Reproduce exactly the lines from the line containing "Name (37, 1264)" through the last line of the listing, and no others.

────────────────

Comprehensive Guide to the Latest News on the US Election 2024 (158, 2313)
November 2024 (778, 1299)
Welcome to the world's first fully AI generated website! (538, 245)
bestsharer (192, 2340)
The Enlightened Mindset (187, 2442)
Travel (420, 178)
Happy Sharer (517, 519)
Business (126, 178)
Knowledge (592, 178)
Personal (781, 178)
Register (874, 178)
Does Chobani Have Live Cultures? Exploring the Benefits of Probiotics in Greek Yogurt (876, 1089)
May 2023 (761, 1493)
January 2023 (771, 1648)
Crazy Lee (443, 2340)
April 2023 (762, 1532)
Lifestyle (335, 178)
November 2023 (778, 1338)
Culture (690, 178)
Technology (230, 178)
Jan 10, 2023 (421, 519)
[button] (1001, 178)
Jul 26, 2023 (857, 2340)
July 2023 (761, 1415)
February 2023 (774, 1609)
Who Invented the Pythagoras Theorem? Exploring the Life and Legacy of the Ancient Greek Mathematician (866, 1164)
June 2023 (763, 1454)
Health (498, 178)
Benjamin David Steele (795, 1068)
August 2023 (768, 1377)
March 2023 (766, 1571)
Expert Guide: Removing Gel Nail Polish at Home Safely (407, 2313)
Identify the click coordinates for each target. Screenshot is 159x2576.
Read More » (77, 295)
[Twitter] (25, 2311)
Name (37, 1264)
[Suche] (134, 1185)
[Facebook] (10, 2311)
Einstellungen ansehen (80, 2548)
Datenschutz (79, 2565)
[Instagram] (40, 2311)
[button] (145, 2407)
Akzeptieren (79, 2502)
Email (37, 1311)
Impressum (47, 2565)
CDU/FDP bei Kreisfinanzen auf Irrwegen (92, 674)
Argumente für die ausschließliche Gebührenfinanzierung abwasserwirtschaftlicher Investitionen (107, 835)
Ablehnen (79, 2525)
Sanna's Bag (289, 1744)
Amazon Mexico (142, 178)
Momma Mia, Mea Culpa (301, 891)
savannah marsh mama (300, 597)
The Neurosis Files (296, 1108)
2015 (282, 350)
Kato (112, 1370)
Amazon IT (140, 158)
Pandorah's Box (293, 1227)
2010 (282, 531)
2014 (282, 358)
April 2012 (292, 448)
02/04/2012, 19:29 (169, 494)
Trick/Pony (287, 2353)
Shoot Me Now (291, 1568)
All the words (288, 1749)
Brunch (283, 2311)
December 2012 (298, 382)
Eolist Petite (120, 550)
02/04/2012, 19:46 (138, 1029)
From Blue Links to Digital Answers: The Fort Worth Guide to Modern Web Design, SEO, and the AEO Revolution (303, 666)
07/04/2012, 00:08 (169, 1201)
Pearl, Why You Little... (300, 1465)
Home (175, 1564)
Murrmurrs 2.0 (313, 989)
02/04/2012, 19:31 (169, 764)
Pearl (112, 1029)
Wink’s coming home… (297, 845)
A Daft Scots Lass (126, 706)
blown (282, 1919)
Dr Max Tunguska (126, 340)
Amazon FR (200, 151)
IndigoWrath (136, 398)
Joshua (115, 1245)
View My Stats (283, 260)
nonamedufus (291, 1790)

────────────────

• Answer area:
Name (37, 1264)
[Suche] (134, 1185)
[Facebook] (10, 2311)
Einstellungen ansehen (80, 2548)
Datenschutz (79, 2565)
[Instagram] (40, 2311)
[button] (145, 2407)
Akzeptieren (79, 2502)
Email (37, 1311)
Impressum (47, 2565)
CDU/FDP bei Kreisfinanzen auf Irrwegen (92, 674)
Argumente für die ausschließliche Gebührenfinanzierung abwasserwirtschaftlicher Investitionen (107, 835)
Ablehnen (79, 2525)
Sanna's Bag (289, 1744)
Amazon Mexico (142, 178)
Momma Mia, Mea Culpa (301, 891)
savannah marsh mama (300, 597)
The Neurosis Files (296, 1108)
2015 (282, 350)
Kato (112, 1370)
Amazon IT (140, 158)
Pandorah's Box (293, 1227)
2010 (282, 531)
2014 (282, 358)
April 2012 (292, 448)
02/04/2012, 19:29 (169, 494)
Trick/Pony (287, 2353)
Shoot Me Now (291, 1568)
All the words (288, 1749)
Brunch (283, 2311)
December 2012 (298, 382)
Eolist Petite (120, 550)
02/04/2012, 19:46 (138, 1029)
From Blue Links to Digital Answers: The Fort Worth Guide to Modern Web Design, SEO, and the AEO Revolution (303, 666)
07/04/2012, 00:08 (169, 1201)
Pearl, Why You Little... (300, 1465)
Home (175, 1564)
Murrmurrs 2.0 (313, 989)
02/04/2012, 19:31 (169, 764)
Pearl (112, 1029)
Wink’s coming home… (297, 845)
A Daft Scots Lass (126, 706)
blown (282, 1919)
Dr Max Tunguska (126, 340)
Amazon FR (200, 151)
IndigoWrath (136, 398)
Joshua (115, 1245)
View My Stats (283, 260)
nonamedufus (291, 1790)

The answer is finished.